··· Textauszug

Dies sei im Falle von „Stress ohne Grund“ nicht der Fall; im Rahmen der geforderte „Werteabwägung“ ergebe sich, „dass angesichts der allenfalls im unteren Grenzbereich strafbarer Gewaltdarstellung liegenden Textpassagen und der Notwendigkeit des Adaptierens von Gangstergehabe innerhalb des Musikgenres die Grenzen eines schwerwiegenden Eingriffs in Rechtsgüter von Verfassungsrang nicht überschritten ist.“ (Ebd.)
Jugendschutzgesetz
In Deutschland bleibt aber ein weiteres staatliches Mittel übrig, die Produktion, Verbreitung und Wahrnehmung künstlerischer Werke zu behindern – der Jugendschutz. In seinem Namen können Werke aus der Öffentlichkeit verbannt werden. Erwachsene dürfen diese Werke zwar vertreiben und erwerben, Jugendliche dürfen ihrer aber nicht habhaft werden, deshalb wird es auch für Erwachsene schwerer, von ihnen Kenntnis zu erlangen.

······
··· Bereitgestellte Daten

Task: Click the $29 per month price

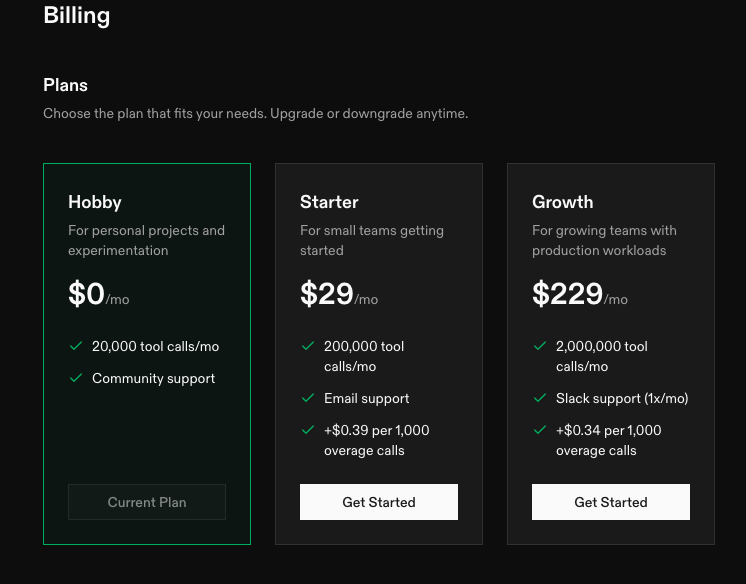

······
··· Bereitgestellte Daten

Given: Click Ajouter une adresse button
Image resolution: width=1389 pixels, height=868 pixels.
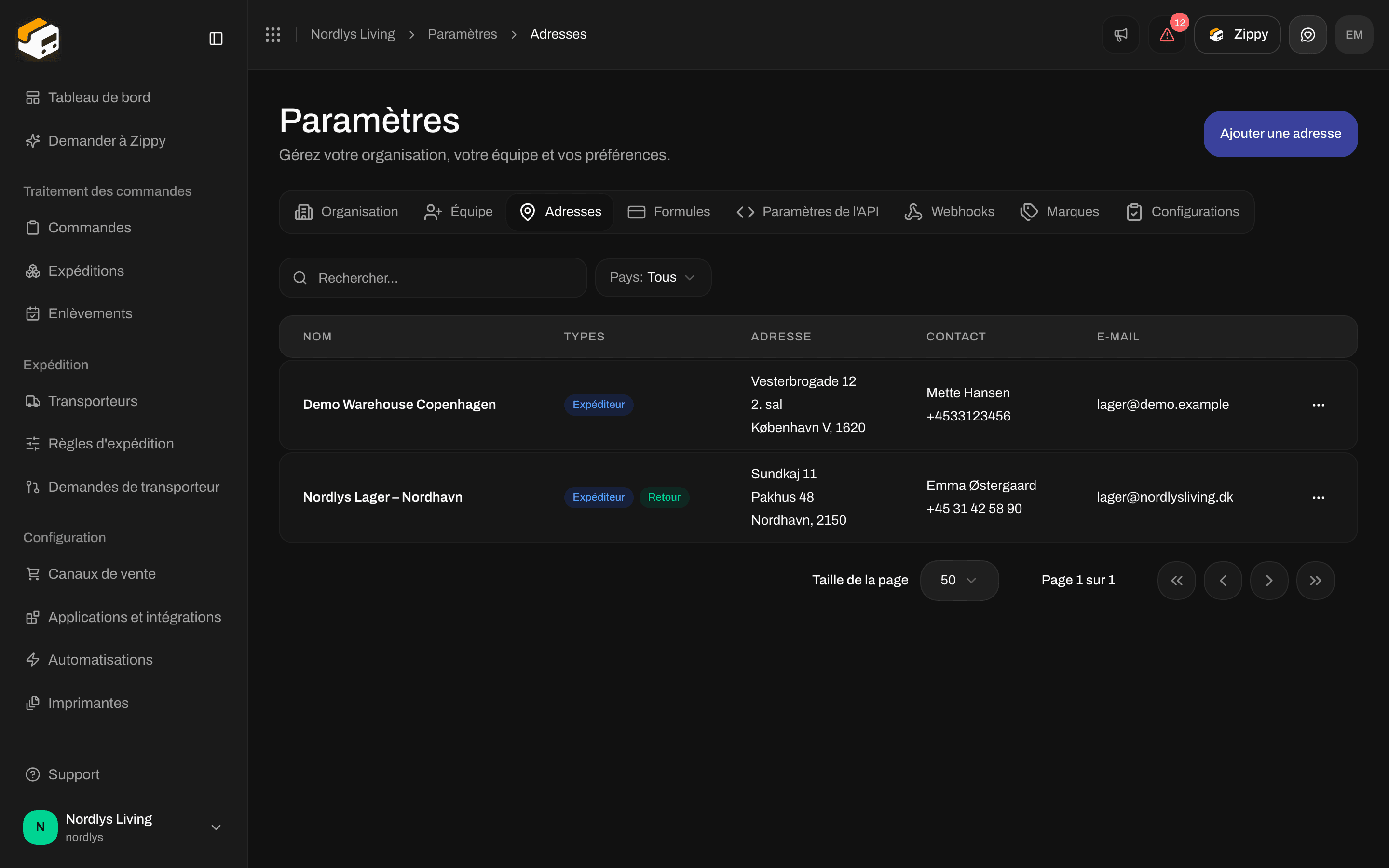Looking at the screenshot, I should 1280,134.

······

*Arbeitsauftrag:* Schreibe im Textauszug alles von „Jugendschutzgesetz“ bis hinunter zu „Kenntnis zu erlangen.“ neu und ersetze dabei „Deutschland“ durch „Österreich“. Stütze dich ausschließlich auf den Textauszug und nicht auf die Daten.

*Lösung:*
Jugendschutzgesetz
In Österreich bleibt aber ein weiteres staatliches Mittel übrig, die Produktion, Verbreitung und Wahrnehmung künstlerischer Werke zu behindern – der Jugendschutz. In seinem Namen können Werke aus der Öffentlichkeit verbannt werden. Erwachsene dürfen diese Werke zwar vertreiben und erwerben, Jugendliche dürfen ihrer aber nicht habhaft werden, deshalb wird es auch für Erwachsene schwerer, von ihnen Kenntnis zu erlangen.